Des cas confirmés en France, la peur du Hantavirus hante les Tunisiens et les médecins rassurent…
Hantés par les souvenirs cauchemardesques de la période de confinement vécue en 2020 suite à la pandémie du coronavirus, les Tunisiens se font un sang d’encre à l’idée de se retrouver de nouveau sous les griffes d’une nouvelle pandémie à l’instar du Covid19. La mise a été doublée depuis ce matin du lundi 11 mai, 2026 lorsque la France a annoncé qu’un cas contaminé par le virus Hanta a bel et bien été décelé à l’Hexagone…
La nouvelle a glacé le sang des Tunisiens d’autant plus qu’une importante communauté tunisienne vit en France. Et celle-ci, comme à son accoutumée, s’apprête à retourner au bercail pour y passer les vacances d’été…
Les mesures prises en France
En effet, le ministère français de la Santé a annoncé aujourd’hui, que l’un des cinq Français rapatriés sur le territoire après avoir été évacués d’un navire où un foyer de virus Hanta avait été détecté, a effectivement été testé positif.
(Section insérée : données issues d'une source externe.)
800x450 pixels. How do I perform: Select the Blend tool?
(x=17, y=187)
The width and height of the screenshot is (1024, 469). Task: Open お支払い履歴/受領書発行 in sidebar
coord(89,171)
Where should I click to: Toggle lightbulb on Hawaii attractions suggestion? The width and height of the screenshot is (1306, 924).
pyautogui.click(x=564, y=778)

Le ministère a toutefois confirmé que des mesures initiales ont été prises pour isoler ces personnes considérées comme étant à « haut risque ». D’ailleurs, le gouvernement français avait hier, dimanche 10 mai, indiqué avoir pris des mesures préliminaires pour isoler ces personnes à « haut risque ». Selon un décret publié durant la nuit dernière au Journal officiel, les cinq personnes qui se trouvaient à bord du navire ont été placées « en quarantaine » dans l’attente d’une « évaluation médicale et épidémiologique ». À l’issue de celle-ci, « elles seront maintenues en quarantaine ou isolées pour une durée totale de 42 jours ». Le décret souligne également que les personnes ayant été en contact avec l’un des passagers, ou toute personne infectée ou présentant un risque sérieux d’infection, pourraient faire l’objet de mesures de quarantaine ou d’isolement en cas de craintes sérieuses de contagion. La ministre française de la Santé a fait état de 22 cas contacts identifiés sur le territoire français…
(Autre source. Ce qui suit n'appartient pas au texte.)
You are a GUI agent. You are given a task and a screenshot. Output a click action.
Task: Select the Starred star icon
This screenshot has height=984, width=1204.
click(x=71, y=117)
Une contamination insidieuse et asymptomatique
Même si les choses semblent être sous contrôle en France ou ailleurs, la peur ne cesse de s’emparer des Tunisiens étant donné que le Hanta virus est réputé passer par une première phase insidieuse. De fait, durant toute la période d’incubation qui peut durer plus d’un mois, la personne infectée est totalement asymptomatique. Elle ne se sent pas malade, alors que le virus se multiplie dans son organisme. D’où la dangerosité de la maladie qui risque de se propager de façon silencieuse et trompeuse à l’insu du sujet contaminé et de son entourage.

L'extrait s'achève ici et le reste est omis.